# PROBLEM
If a line in the data contains "view", copy it out.

Source records
============================================================
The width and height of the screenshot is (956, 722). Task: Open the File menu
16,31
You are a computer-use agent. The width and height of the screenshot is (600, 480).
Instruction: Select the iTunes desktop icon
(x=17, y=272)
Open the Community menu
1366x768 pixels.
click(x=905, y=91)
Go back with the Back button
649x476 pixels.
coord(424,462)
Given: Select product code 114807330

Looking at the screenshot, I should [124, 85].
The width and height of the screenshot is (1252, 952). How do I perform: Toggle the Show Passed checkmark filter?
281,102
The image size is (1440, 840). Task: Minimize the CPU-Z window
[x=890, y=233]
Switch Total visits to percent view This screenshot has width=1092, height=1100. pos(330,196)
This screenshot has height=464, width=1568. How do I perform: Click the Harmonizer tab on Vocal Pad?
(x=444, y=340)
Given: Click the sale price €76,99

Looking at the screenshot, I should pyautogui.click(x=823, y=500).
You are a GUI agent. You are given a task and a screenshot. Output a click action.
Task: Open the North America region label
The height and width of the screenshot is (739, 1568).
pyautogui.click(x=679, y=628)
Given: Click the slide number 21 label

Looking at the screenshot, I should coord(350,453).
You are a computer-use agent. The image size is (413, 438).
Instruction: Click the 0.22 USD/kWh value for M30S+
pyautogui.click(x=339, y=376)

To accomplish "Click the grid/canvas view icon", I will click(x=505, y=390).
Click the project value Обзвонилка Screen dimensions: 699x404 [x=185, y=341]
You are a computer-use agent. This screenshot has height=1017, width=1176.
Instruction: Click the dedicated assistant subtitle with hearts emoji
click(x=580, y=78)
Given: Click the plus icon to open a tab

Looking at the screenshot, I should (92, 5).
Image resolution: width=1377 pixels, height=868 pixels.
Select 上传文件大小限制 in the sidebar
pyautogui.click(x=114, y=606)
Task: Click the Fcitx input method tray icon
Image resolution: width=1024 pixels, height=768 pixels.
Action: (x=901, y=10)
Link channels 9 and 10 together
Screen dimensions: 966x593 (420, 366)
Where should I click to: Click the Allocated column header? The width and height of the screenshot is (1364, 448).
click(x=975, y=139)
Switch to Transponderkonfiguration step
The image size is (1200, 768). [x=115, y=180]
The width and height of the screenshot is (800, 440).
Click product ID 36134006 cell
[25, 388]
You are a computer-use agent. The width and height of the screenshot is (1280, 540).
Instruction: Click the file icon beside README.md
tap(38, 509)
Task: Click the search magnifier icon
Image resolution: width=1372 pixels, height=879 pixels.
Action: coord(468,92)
============================================================
# ANSWER FOR THIS EXERCISE
Switch Total visits to percent view This screenshot has width=1092, height=1100. pos(330,196)
To accomplish "Click the grid/canvas view icon", I will click(x=505, y=390).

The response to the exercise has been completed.